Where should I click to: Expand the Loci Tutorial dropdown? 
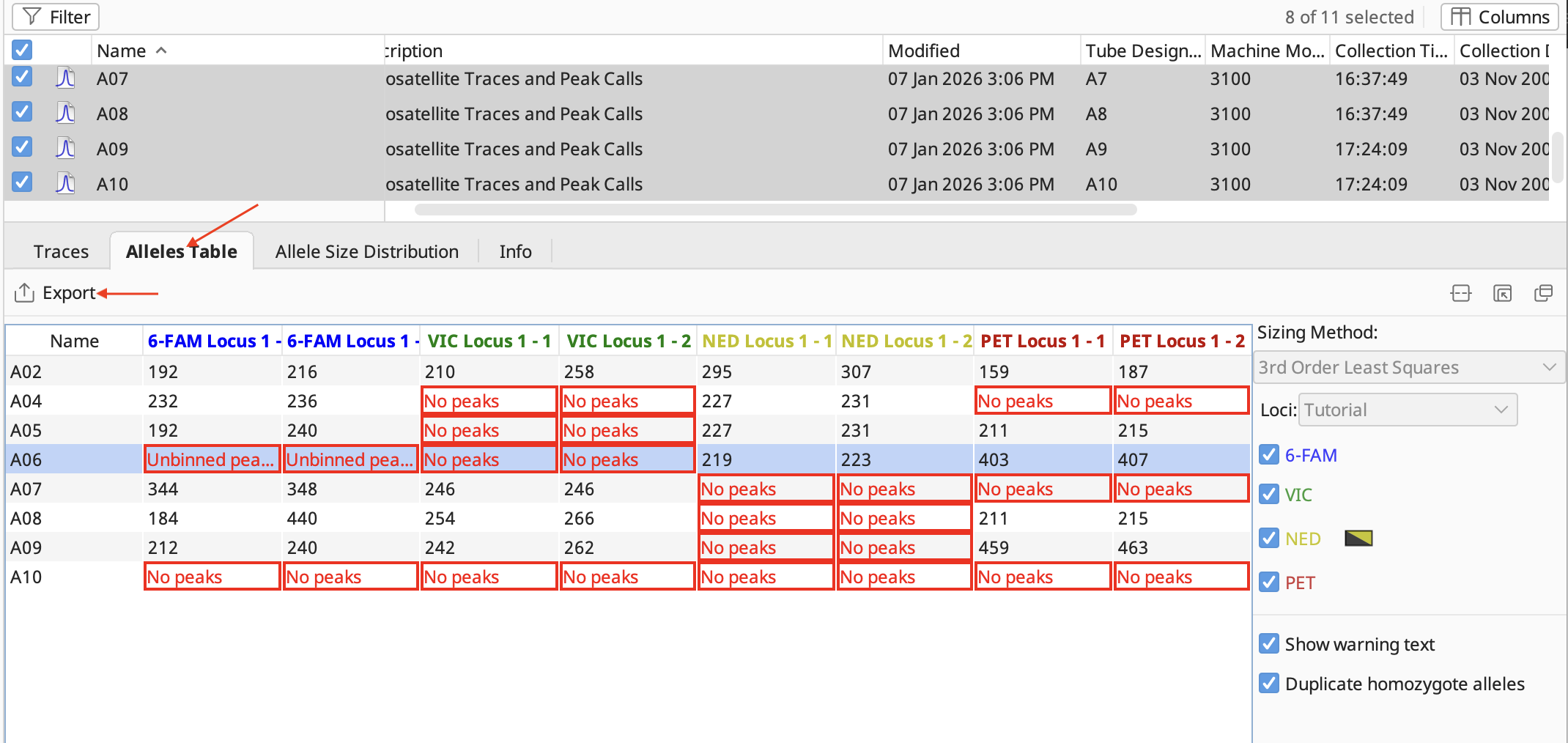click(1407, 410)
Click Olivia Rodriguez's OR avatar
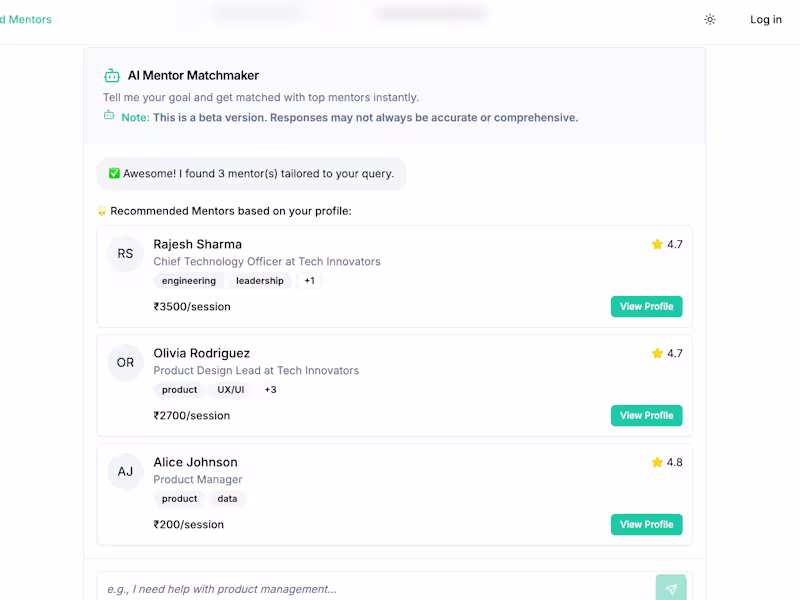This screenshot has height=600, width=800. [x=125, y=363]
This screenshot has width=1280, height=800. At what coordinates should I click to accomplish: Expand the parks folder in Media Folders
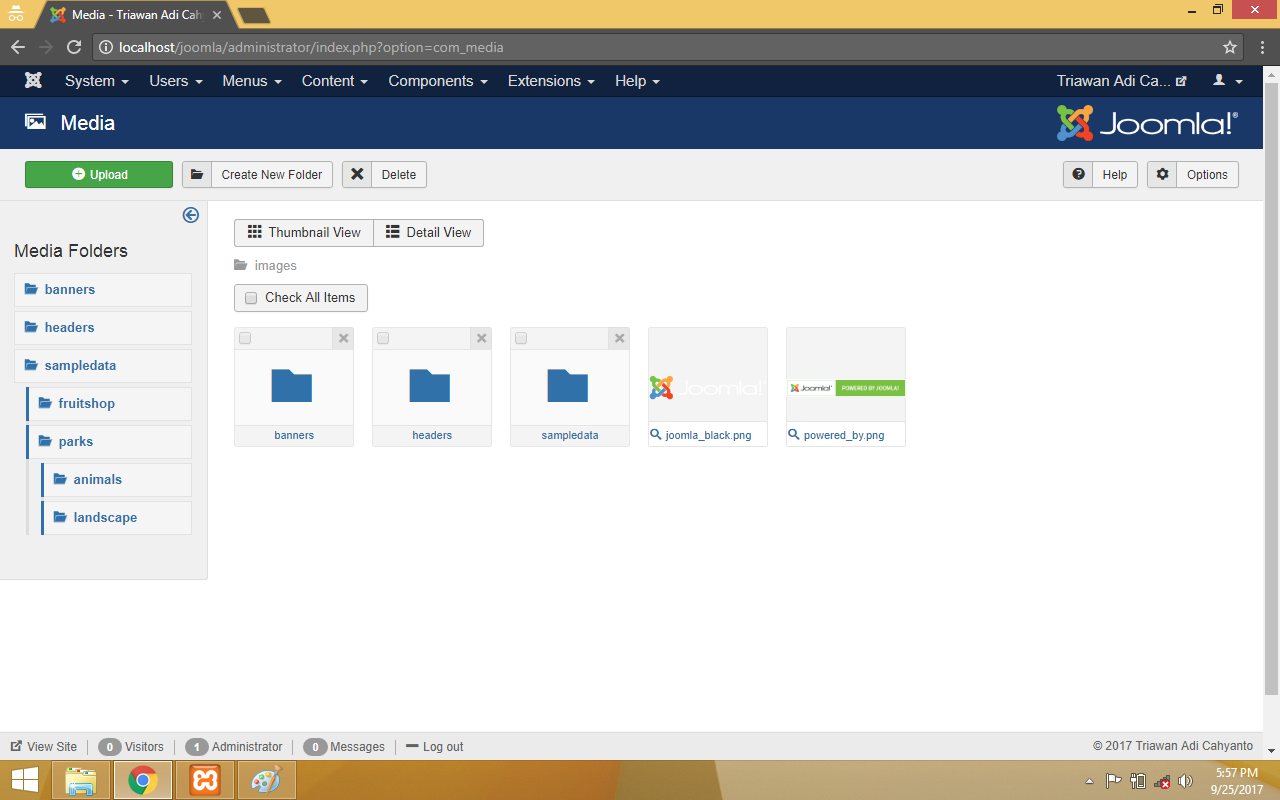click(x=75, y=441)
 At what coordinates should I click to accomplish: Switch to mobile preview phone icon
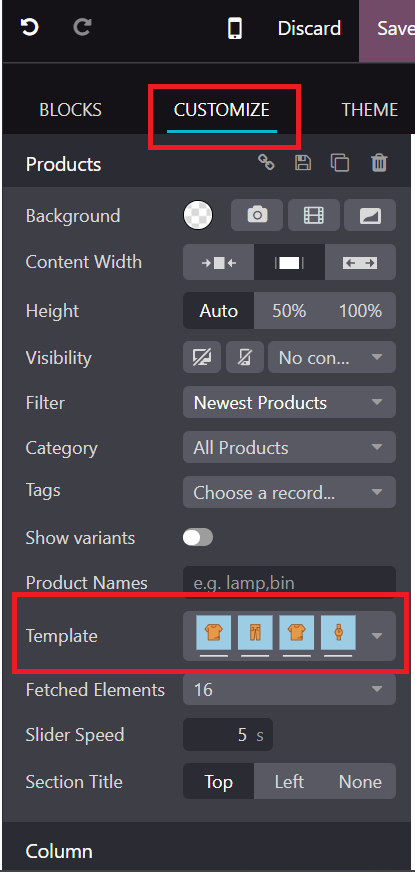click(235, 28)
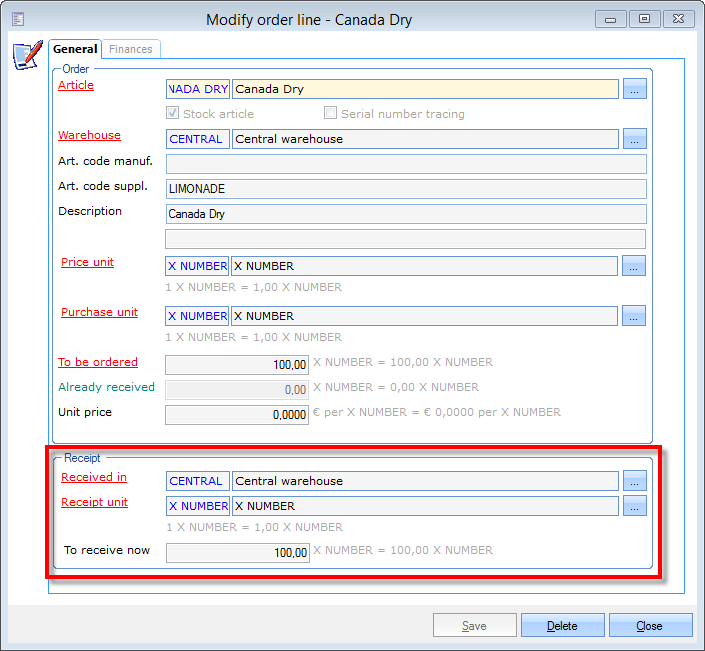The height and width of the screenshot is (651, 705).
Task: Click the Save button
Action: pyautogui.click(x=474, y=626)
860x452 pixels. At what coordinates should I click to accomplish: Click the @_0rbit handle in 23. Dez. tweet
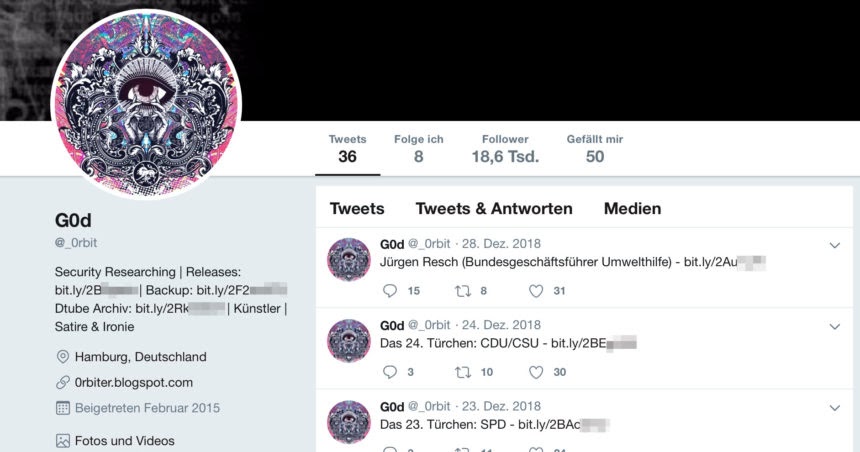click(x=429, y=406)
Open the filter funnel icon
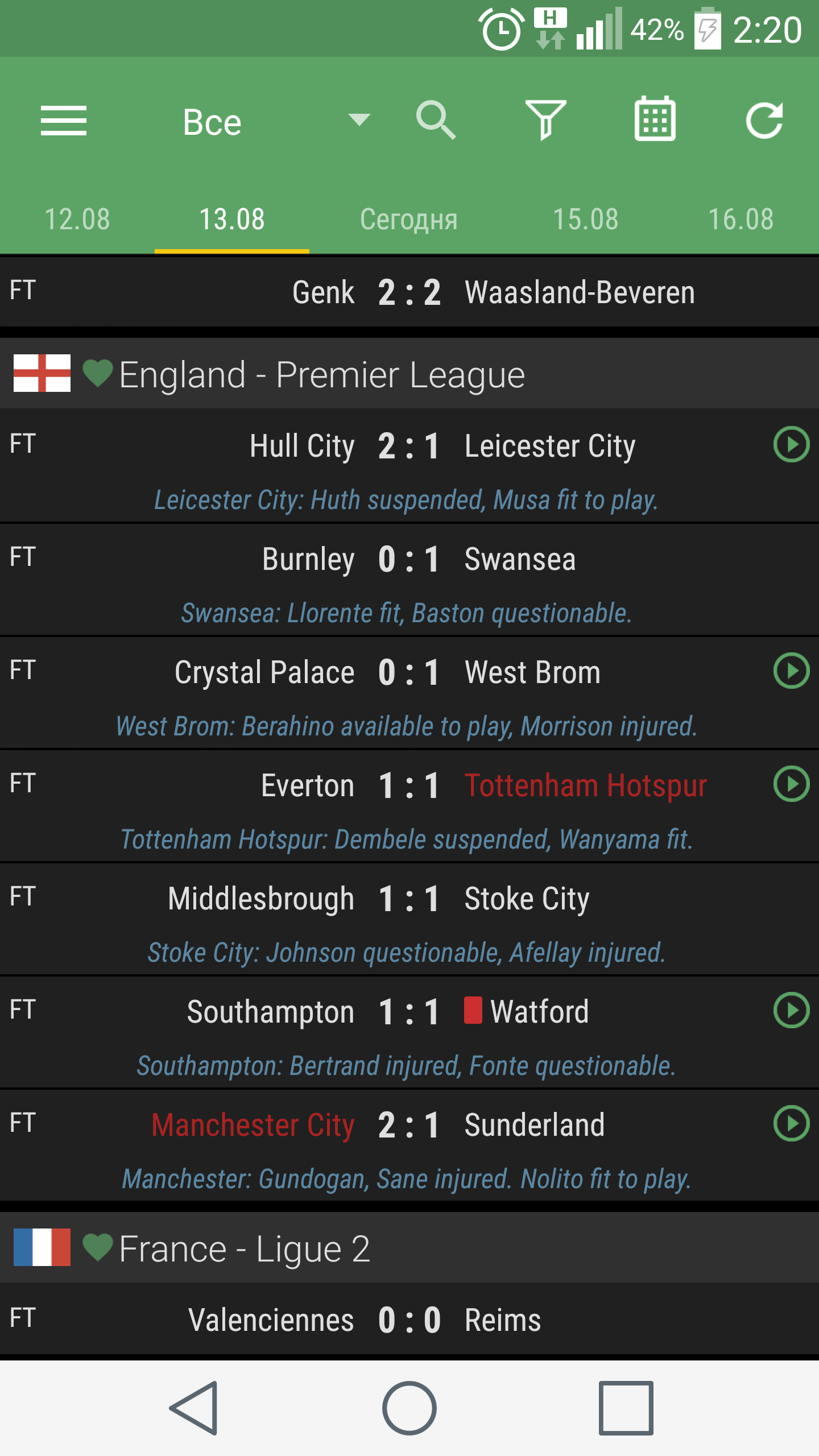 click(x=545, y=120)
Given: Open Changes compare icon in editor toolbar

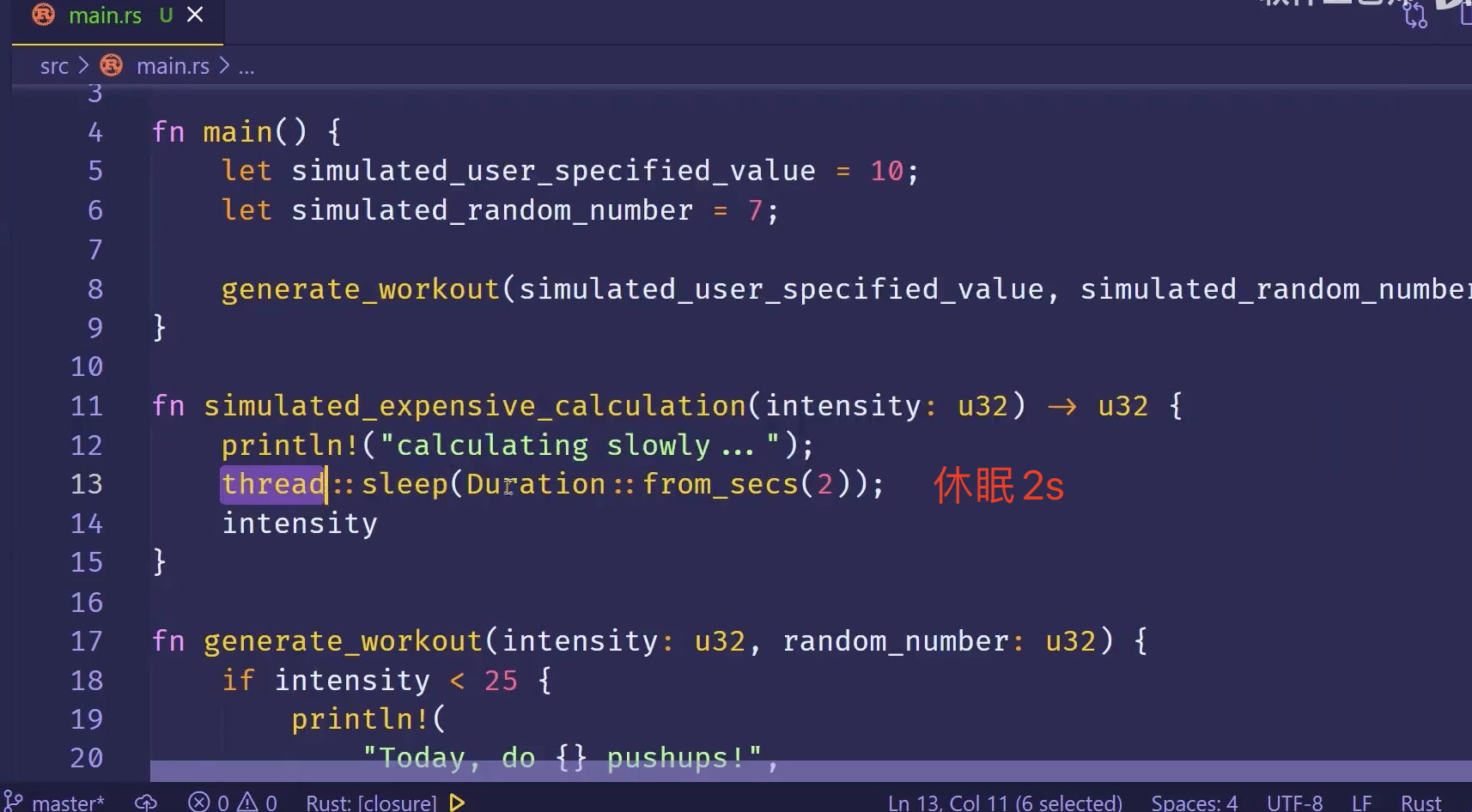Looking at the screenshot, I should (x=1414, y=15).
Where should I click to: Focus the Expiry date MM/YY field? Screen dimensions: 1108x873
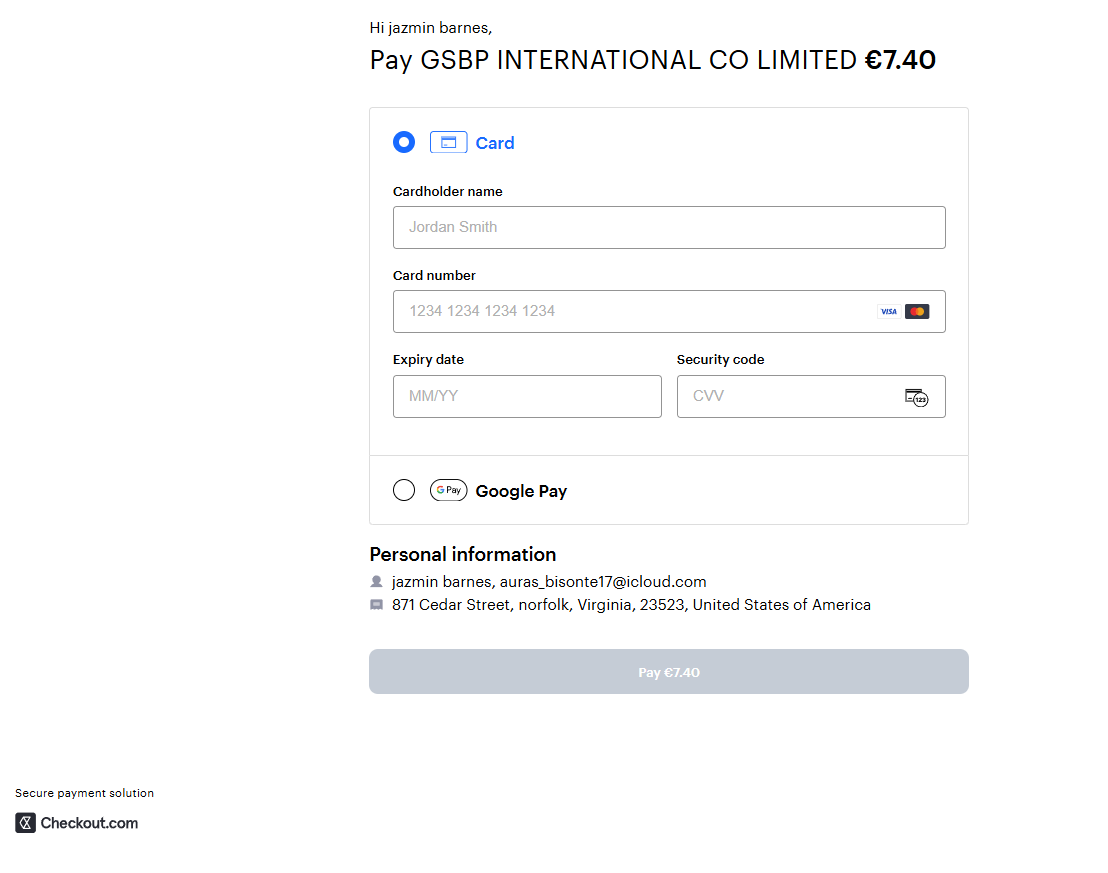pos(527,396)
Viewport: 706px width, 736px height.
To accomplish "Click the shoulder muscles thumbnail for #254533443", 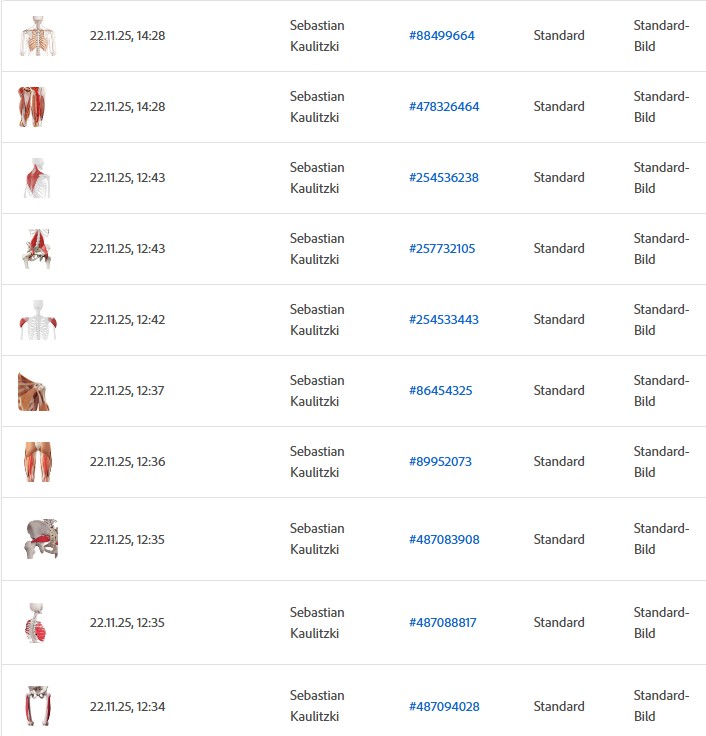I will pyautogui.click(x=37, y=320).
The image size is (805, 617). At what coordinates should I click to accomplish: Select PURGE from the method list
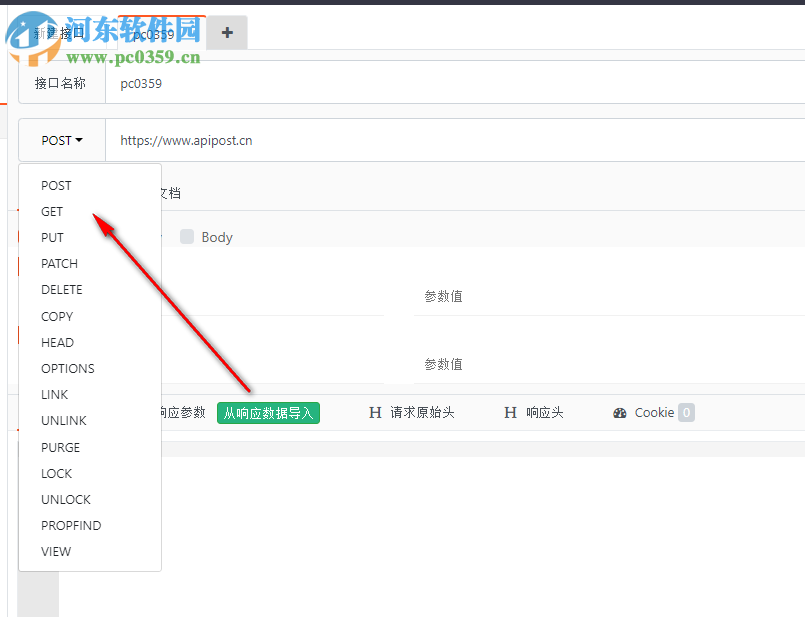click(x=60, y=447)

--------------------

### PROBLEM TO WORK ON
Repeat exactly the line containing "The image size" and every line after it through the end of the records, and nothing else. Leave the pictures out.

### TASK OUTPUT
The image size is (805, 617). At what coordinates should I click to accomplish: Select PURGE from the method list
click(x=60, y=447)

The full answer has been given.